[Exercise requirements]:
From the listing below, pull out every line where the string "navigation" appears.

[Input material]:

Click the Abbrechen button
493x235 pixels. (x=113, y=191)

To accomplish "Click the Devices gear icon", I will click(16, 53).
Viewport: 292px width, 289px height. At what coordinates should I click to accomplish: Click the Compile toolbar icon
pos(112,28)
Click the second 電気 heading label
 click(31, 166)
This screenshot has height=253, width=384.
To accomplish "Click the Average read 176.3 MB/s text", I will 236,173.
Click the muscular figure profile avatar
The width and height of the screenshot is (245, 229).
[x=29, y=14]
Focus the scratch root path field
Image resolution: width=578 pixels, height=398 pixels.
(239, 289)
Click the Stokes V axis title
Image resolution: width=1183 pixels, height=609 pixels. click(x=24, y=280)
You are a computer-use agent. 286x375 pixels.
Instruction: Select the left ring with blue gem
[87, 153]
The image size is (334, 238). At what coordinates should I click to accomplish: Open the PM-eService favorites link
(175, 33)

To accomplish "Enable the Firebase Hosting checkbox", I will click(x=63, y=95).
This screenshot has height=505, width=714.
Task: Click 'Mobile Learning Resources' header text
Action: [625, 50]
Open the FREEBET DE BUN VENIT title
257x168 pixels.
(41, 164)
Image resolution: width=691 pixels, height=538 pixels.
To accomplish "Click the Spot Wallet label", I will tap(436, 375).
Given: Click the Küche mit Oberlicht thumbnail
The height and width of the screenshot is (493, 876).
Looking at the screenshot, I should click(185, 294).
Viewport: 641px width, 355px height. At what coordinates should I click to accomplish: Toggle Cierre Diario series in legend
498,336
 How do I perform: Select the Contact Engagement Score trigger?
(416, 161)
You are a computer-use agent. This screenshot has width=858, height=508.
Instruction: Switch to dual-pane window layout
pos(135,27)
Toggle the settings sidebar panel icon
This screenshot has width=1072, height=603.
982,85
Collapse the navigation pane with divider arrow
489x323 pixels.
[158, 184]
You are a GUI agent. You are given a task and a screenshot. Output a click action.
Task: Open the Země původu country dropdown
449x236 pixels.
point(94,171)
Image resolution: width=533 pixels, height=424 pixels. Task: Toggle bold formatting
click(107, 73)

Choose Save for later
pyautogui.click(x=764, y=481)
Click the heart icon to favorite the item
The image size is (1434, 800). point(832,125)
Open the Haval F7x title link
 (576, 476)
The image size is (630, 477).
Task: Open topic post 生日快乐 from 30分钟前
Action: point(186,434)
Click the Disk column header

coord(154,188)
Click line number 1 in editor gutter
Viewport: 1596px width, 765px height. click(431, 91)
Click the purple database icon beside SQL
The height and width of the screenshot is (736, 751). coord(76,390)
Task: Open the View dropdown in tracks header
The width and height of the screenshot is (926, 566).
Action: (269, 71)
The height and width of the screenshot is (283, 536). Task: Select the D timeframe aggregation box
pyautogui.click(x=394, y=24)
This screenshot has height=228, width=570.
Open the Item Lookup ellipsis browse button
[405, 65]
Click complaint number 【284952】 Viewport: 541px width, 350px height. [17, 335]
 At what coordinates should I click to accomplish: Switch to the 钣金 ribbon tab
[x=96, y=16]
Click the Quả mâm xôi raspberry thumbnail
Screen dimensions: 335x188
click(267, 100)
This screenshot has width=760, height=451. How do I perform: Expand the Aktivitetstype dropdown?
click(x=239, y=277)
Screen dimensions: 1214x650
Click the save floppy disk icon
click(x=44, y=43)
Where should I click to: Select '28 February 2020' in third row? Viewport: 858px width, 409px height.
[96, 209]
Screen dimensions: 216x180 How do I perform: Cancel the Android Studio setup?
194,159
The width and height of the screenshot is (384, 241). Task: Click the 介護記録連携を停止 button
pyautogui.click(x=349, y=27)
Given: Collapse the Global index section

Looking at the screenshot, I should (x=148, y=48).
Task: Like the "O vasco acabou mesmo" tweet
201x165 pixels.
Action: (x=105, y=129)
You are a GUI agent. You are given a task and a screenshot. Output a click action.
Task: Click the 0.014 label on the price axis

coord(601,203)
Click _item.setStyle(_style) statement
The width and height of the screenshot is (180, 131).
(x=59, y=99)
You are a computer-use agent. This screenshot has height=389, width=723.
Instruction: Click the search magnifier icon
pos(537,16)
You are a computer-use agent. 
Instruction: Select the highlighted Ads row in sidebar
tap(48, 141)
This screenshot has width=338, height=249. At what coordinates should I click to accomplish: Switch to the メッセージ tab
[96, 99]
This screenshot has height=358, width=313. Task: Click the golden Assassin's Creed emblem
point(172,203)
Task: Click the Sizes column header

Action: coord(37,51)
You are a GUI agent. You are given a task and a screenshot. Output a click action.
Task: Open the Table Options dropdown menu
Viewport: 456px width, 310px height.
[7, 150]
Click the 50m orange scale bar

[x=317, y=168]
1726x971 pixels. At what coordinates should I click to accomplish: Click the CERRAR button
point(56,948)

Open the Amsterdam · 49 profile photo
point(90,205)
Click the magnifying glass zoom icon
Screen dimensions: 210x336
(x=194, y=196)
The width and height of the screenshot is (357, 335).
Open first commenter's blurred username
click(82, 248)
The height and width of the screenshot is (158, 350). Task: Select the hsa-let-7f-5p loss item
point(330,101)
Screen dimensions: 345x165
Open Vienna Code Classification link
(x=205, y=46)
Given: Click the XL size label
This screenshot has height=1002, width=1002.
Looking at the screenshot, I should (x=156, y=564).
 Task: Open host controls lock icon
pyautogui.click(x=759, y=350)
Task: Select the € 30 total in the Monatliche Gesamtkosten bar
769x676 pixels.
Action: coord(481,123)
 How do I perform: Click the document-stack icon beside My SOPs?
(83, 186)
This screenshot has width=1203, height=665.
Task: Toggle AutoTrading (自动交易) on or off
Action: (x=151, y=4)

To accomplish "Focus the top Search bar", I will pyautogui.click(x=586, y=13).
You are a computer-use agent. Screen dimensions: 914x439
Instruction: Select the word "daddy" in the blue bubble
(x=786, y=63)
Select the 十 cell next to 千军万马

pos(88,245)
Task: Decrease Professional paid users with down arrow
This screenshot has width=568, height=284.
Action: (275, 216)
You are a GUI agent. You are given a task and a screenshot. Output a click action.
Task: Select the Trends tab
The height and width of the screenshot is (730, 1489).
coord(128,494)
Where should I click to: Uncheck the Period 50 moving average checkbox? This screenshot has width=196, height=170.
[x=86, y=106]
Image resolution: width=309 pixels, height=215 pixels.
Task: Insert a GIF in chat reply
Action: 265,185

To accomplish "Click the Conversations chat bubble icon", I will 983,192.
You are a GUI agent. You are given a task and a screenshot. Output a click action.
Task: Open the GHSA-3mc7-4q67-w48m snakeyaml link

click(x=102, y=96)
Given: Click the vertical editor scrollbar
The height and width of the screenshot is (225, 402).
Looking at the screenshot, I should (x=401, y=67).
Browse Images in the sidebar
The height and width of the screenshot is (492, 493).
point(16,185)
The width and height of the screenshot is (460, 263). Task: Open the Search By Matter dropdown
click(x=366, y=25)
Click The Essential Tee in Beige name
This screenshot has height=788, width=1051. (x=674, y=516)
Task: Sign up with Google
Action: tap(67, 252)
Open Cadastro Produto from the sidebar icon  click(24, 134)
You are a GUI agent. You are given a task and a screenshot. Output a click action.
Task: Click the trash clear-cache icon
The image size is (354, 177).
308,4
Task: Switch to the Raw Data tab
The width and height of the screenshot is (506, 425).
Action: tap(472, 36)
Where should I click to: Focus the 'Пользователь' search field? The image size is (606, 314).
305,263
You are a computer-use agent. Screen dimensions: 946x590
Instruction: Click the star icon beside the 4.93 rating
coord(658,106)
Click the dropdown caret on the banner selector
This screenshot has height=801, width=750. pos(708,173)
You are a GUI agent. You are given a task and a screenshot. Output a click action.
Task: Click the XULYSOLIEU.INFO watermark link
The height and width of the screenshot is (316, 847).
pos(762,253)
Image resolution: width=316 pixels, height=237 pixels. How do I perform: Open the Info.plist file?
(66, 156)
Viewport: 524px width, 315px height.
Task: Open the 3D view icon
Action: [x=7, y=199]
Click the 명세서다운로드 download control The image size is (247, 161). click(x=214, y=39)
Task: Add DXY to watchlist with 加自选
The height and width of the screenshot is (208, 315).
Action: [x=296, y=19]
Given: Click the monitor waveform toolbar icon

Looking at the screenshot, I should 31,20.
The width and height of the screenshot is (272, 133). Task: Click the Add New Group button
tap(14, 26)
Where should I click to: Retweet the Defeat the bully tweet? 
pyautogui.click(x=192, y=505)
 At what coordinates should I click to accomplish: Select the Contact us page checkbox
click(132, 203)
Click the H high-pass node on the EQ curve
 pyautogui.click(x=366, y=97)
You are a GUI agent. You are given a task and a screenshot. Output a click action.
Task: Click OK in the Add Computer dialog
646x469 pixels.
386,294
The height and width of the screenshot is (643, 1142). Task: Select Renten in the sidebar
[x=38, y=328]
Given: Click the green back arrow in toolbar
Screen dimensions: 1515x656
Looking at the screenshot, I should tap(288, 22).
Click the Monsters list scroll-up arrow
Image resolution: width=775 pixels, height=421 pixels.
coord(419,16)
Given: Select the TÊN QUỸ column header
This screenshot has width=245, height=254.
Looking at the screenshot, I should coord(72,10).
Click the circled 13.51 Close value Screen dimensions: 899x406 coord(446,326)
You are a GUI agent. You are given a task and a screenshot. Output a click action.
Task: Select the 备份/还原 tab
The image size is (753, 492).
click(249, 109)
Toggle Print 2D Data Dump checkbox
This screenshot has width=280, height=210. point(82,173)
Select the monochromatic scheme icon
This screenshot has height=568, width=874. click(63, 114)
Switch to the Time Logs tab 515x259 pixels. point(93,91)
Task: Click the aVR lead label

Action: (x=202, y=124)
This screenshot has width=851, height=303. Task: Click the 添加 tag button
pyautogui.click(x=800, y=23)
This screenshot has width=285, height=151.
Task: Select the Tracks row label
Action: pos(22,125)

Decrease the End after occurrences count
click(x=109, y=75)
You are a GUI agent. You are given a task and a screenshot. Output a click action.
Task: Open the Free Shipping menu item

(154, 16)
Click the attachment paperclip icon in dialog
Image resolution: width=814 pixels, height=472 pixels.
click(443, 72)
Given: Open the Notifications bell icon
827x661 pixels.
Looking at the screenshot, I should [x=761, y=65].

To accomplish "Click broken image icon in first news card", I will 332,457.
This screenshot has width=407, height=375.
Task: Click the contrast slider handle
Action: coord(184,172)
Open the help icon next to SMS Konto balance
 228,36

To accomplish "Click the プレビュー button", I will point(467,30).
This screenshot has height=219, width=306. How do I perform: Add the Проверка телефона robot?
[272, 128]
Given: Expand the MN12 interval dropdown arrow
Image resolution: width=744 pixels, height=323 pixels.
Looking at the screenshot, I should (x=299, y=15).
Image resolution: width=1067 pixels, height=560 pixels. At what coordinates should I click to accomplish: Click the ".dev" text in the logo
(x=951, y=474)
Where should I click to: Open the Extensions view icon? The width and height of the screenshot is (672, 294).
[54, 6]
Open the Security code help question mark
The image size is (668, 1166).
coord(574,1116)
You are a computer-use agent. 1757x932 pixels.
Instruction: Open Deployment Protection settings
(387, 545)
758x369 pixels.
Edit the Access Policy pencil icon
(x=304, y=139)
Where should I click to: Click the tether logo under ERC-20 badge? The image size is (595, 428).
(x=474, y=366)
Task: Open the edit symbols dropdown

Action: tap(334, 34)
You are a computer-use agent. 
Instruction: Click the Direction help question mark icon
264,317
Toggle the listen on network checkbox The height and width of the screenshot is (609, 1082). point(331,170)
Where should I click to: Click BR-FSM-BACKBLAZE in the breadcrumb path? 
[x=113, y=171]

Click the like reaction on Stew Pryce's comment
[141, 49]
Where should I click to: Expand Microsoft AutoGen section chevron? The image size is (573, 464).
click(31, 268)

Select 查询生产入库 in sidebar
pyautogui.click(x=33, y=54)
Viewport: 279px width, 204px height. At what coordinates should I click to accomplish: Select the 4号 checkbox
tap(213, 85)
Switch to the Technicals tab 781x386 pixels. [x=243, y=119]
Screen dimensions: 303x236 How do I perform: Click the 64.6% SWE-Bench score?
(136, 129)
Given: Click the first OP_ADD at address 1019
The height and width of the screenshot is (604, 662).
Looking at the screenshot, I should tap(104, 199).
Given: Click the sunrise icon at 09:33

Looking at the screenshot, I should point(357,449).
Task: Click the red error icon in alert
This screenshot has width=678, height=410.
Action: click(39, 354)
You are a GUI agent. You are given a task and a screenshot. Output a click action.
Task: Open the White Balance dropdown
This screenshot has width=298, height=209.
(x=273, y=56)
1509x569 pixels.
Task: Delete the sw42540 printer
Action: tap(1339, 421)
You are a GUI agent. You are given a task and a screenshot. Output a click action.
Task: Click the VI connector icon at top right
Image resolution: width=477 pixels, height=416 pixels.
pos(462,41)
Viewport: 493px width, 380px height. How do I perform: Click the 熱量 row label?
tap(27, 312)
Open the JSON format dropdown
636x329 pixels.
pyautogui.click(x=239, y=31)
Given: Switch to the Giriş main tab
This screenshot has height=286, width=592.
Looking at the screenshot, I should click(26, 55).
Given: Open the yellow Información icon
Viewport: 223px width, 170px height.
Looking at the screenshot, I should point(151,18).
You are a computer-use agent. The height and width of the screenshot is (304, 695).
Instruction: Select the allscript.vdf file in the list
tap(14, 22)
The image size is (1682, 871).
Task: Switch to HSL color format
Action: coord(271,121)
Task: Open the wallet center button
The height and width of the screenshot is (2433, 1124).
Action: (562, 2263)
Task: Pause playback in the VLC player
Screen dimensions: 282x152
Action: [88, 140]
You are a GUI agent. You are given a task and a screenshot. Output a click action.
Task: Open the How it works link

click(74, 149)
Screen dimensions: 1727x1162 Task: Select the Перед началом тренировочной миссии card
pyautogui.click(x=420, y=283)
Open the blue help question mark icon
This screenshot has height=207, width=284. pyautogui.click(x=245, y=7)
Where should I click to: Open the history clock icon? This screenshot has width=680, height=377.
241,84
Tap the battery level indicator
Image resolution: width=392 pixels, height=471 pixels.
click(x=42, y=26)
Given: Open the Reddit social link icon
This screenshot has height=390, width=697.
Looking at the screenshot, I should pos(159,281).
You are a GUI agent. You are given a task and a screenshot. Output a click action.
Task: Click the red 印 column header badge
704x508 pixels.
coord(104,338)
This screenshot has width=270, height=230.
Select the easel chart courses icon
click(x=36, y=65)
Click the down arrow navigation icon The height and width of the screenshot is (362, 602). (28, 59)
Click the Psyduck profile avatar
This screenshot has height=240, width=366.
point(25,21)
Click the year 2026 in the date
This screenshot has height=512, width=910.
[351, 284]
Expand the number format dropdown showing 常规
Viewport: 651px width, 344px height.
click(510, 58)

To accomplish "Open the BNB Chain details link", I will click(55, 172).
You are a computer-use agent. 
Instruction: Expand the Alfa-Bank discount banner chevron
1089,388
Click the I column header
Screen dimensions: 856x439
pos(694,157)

[Final answer]:
Collapse the navigation pane with divider arrow
Click the down arrow navigation icon The height and width of the screenshot is (362, 602). (28, 59)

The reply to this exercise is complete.